Restore network connectivity for isolated nodes

Contributors netapp-lhalbert

Under certain circumstances, one or more groups of nodes might not be able to contact the rest of the grid. For example, site- or grid-wide IP address changes can result in isolated nodes.

About this task

Node isolation is indicated by:

  • Alerts, such as Unable to communicate with node (Alerts > Current)

  • Connectivity-related diagnostics (SUPPORT > Tools > Diagnostics)

Some of the consequences of having isolated nodes include the following:

  • If multiple nodes are isolated, you might not be able to sign in to or access the Grid Manager.

  • If multiple nodes are isolated, the storage usage and quota values shown on the dashboard for the Tenant Manager might be out of date. The totals will be updated when network connectivity is restored.

To resolve the isolation issue, you run a command line utility on each isolated node or on one node in a group (all nodes in a subnet that does not contain the primary Admin Node) that is isolated from the grid. The utility provides the nodes with the IP address of a non-isolated node in the grid, which allows the isolated node or group of nodes to contact the entire grid again.

Note If the multicast domain name system (mDNS) is disabled in the networks, you might have to run the command line utility on each isolated node.
Steps

This procedure does not apply when only some services are offline or reporting communication errors.

  1. Access the node and check /var/local/log/dynip.log for isolation messages.

    For example:

    [2018-01-09T19:11:00.545] UpdateQueue - WARNING -- Possible isolation, no contact with other nodes.
    If this warning persists, manual action might be required.

    If you are using the VMware console, it will contain a message that the node might be isolated.

    On Linux deployments, isolation messages would appear in /var/log/storagegrid/node/<nodename>.log files.

  2. If the isolation messages are recurring and persistent, run the following command:

    add_node_ip.py <address>

    where <address> is the IP address of a remote node that is connected to the grid.
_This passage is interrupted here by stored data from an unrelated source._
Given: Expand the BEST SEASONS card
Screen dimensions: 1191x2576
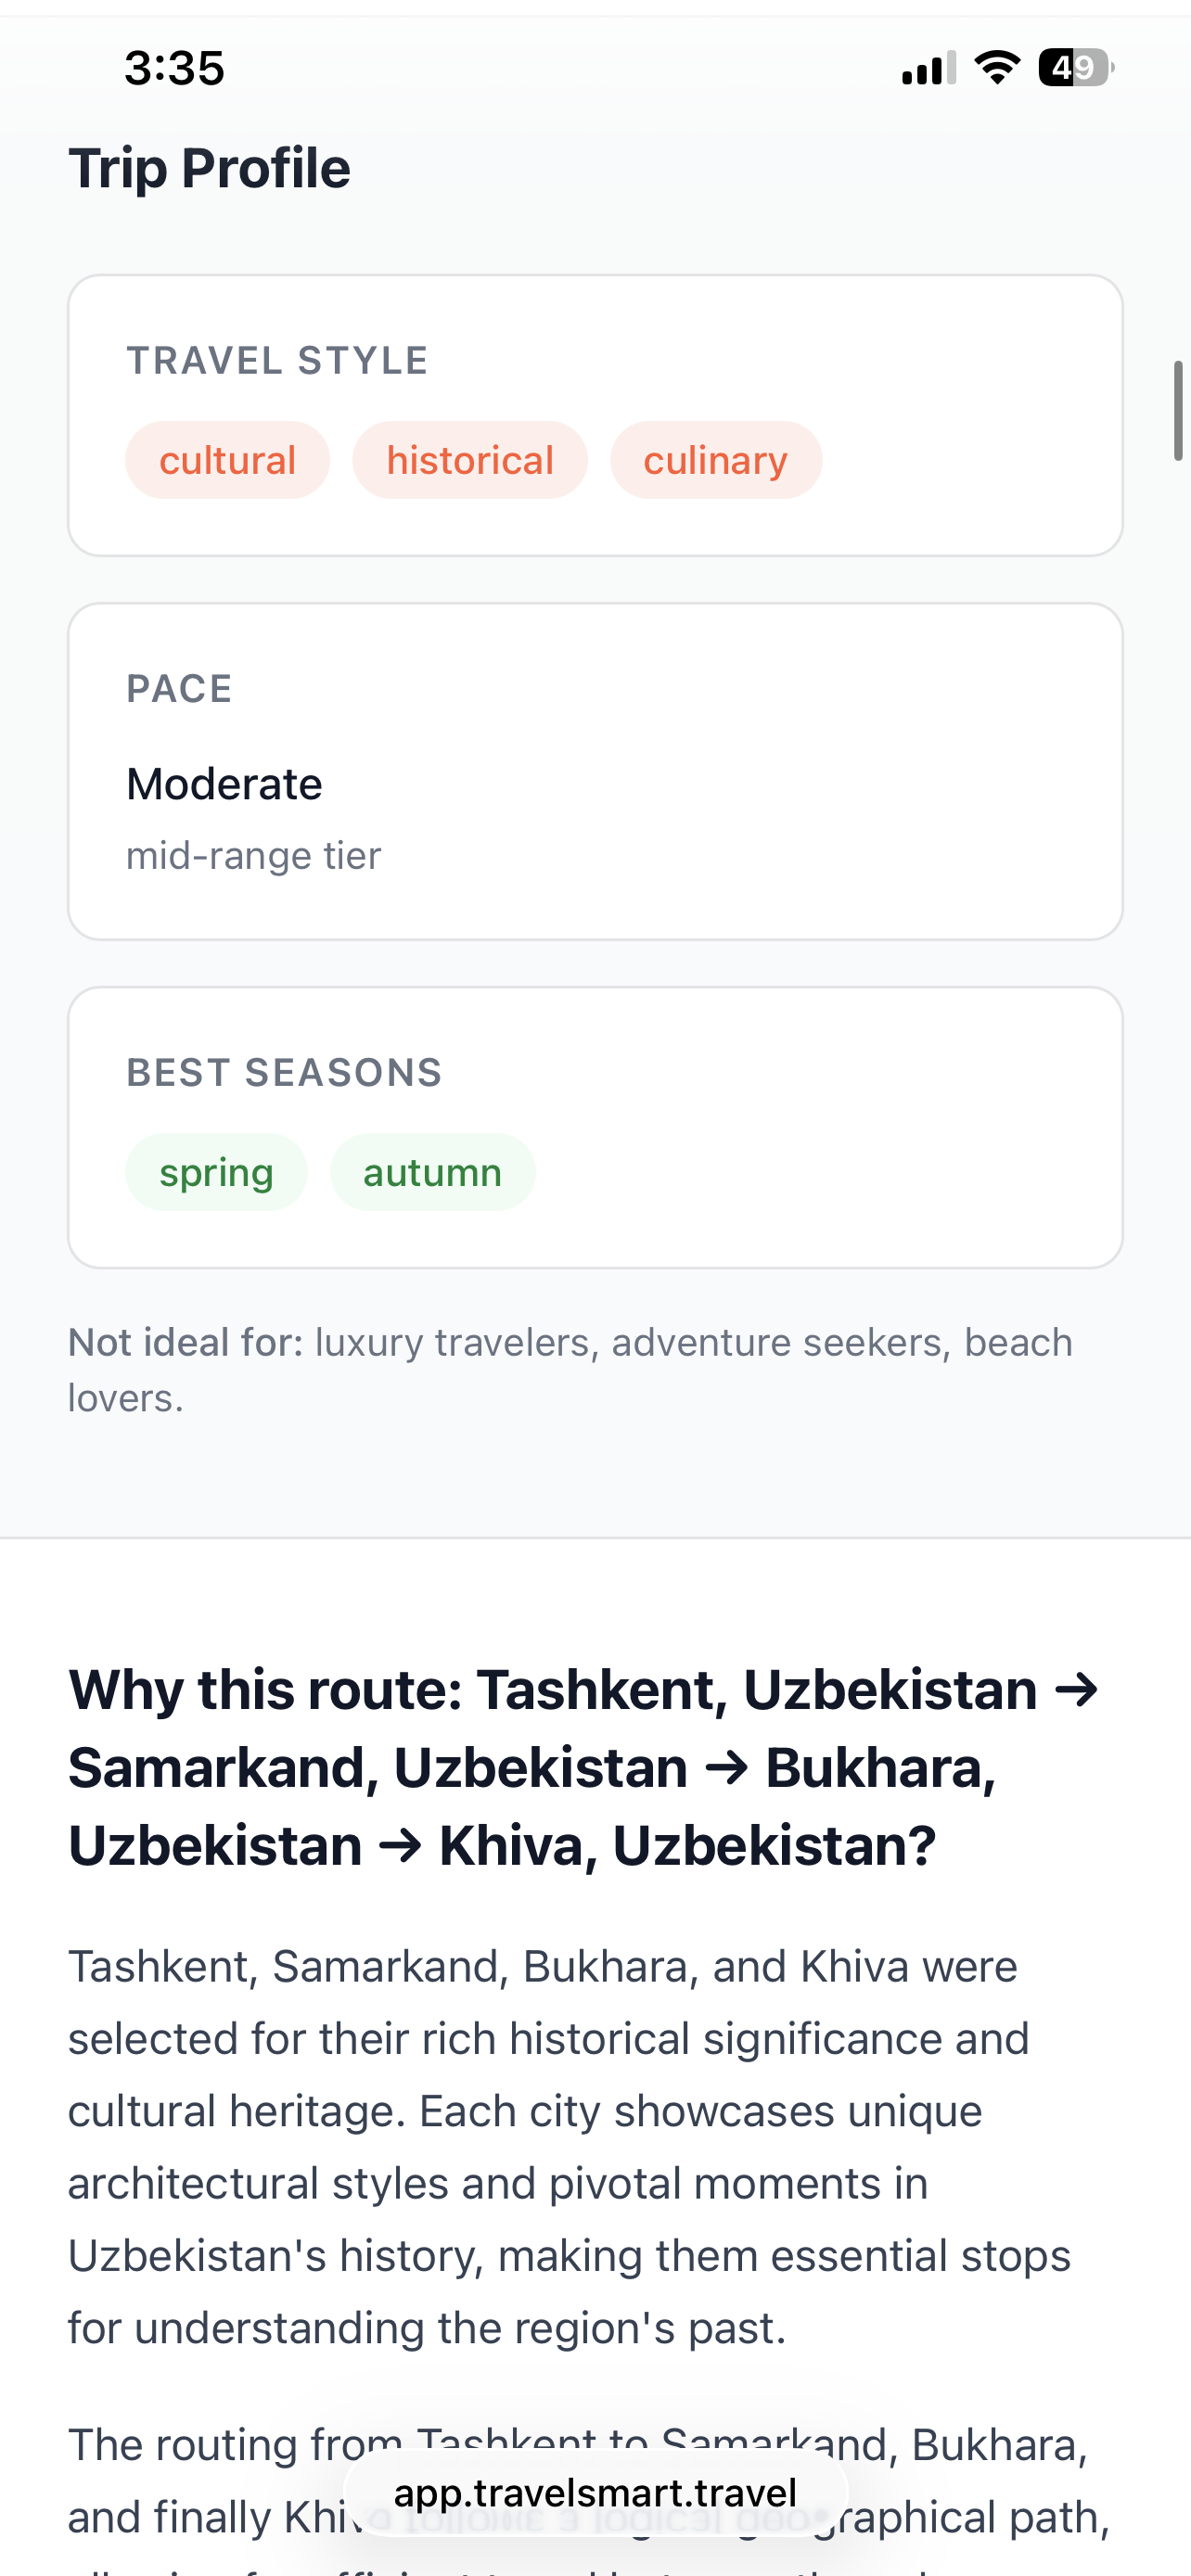Looking at the screenshot, I should [x=595, y=1125].
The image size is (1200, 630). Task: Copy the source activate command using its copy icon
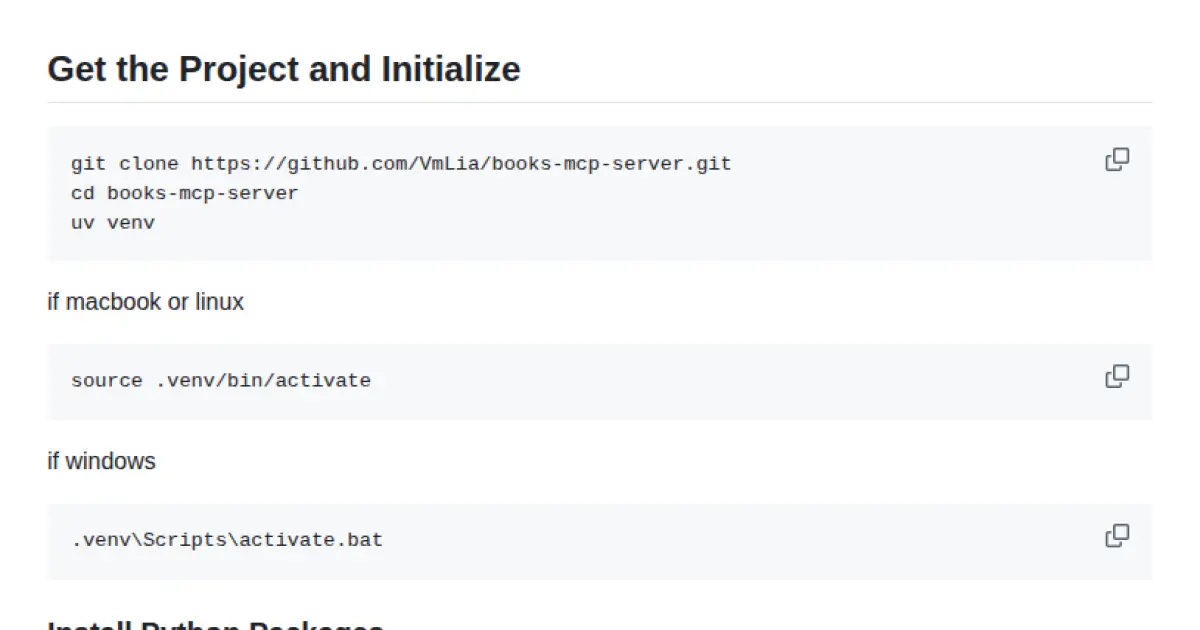click(1116, 375)
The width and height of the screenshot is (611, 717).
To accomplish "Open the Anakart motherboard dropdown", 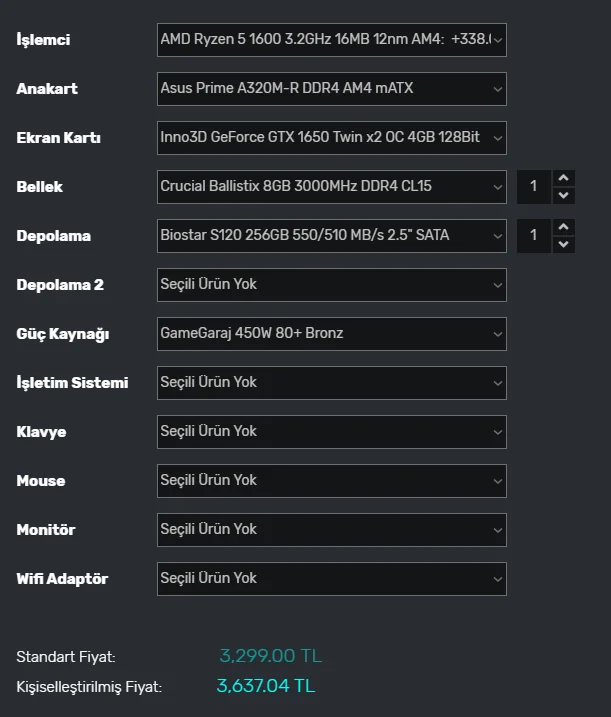I will (x=331, y=89).
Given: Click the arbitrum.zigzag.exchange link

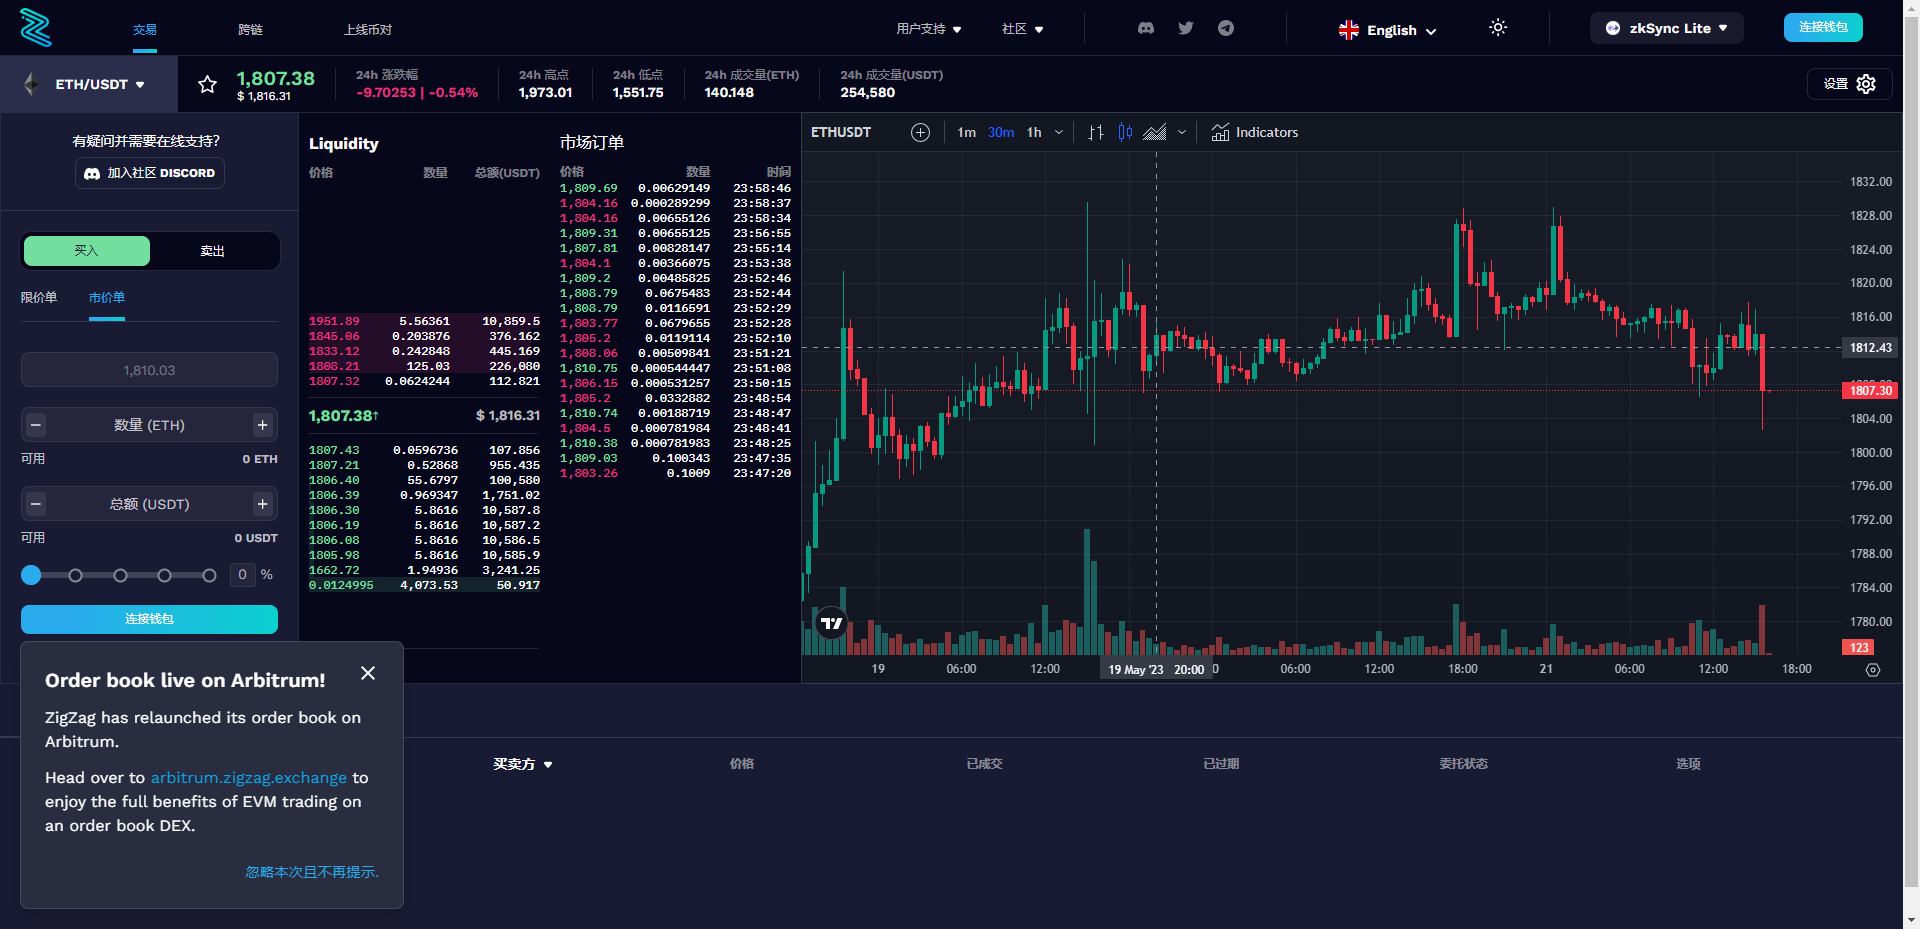Looking at the screenshot, I should click(x=249, y=778).
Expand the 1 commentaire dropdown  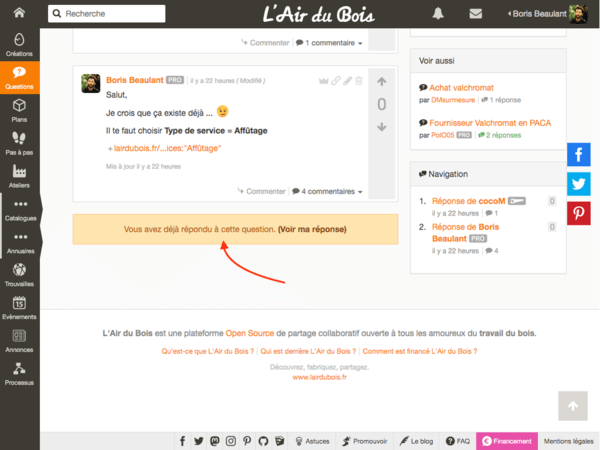pos(329,43)
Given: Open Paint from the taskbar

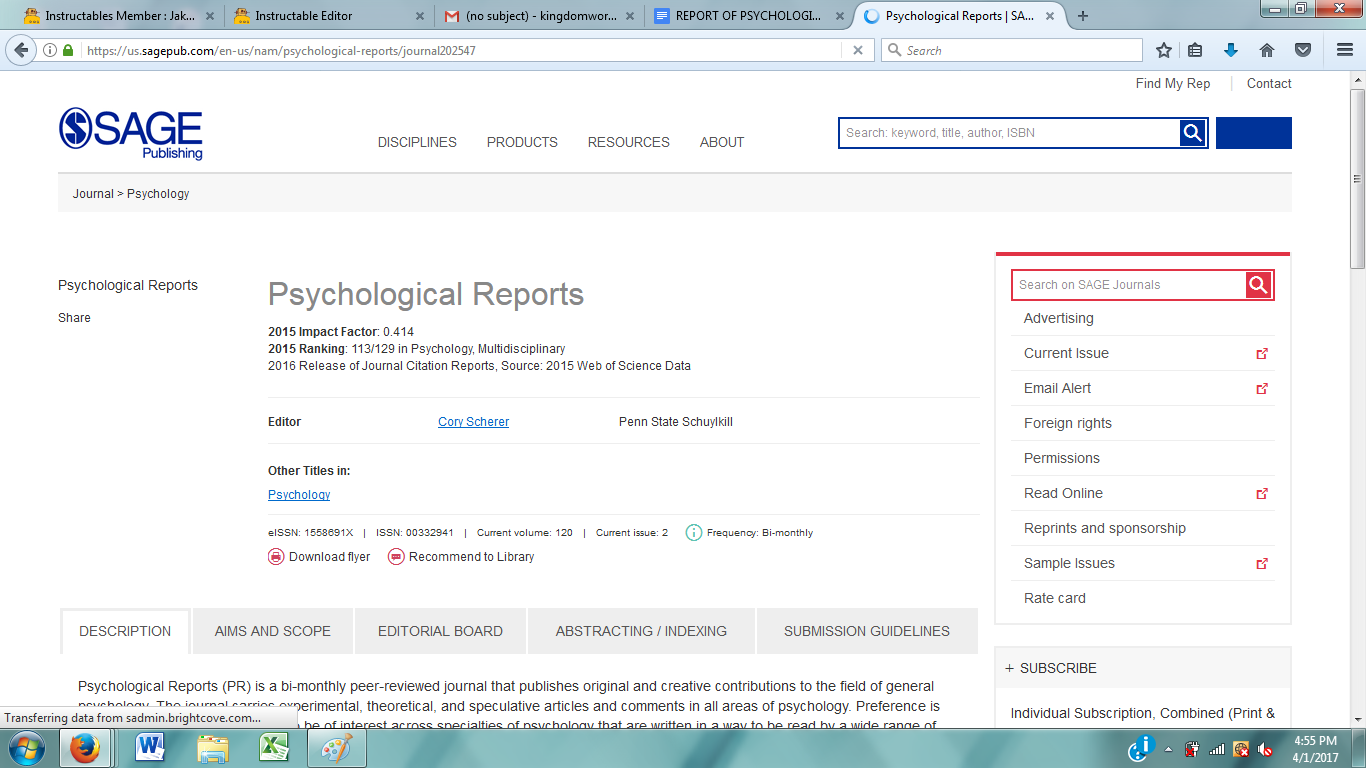Looking at the screenshot, I should [x=337, y=747].
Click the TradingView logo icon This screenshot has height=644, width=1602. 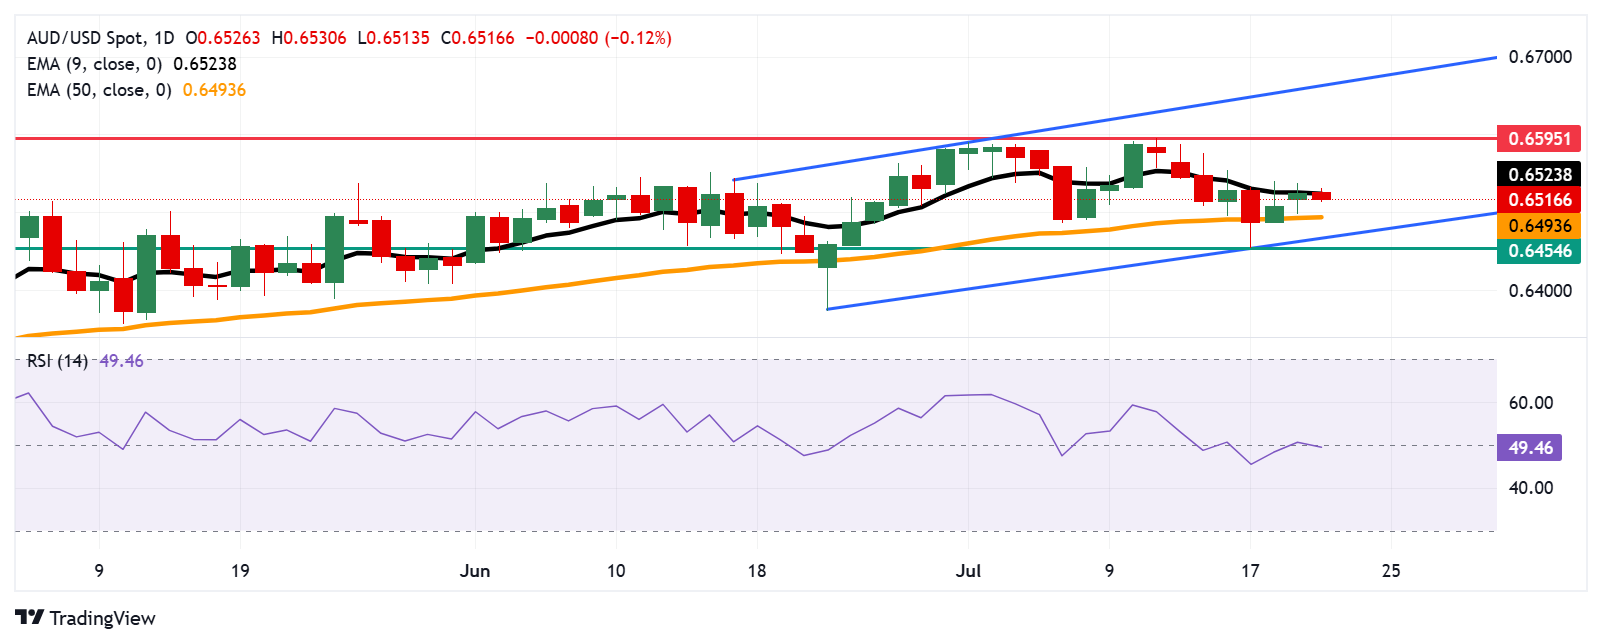(29, 618)
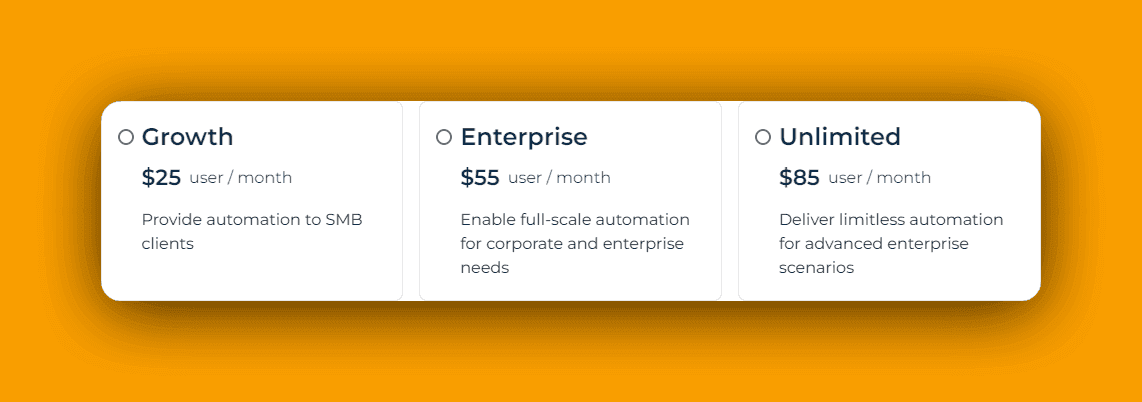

    # /usr/sbin/add_node_ip.py  10.224.4.210
    
    Retrieving local host information
    Validating remote node at address 10.224.4.210
    Sending node IP hint for 10.224.4.210 to local node
    Local node found on remote node. Update complete.
  3. Verify the following for each node that was previously isolated:

    • The node's services have started.

    • The status of the Dynamic IP service is "Running" after you run the storagegrid-status command.

    • On the Nodes page, the node no longer appears disconnected from the rest of the grid.

Note If running the add_node_ip.py command does not solve the problem, there could be other networking issues that need to be resolved.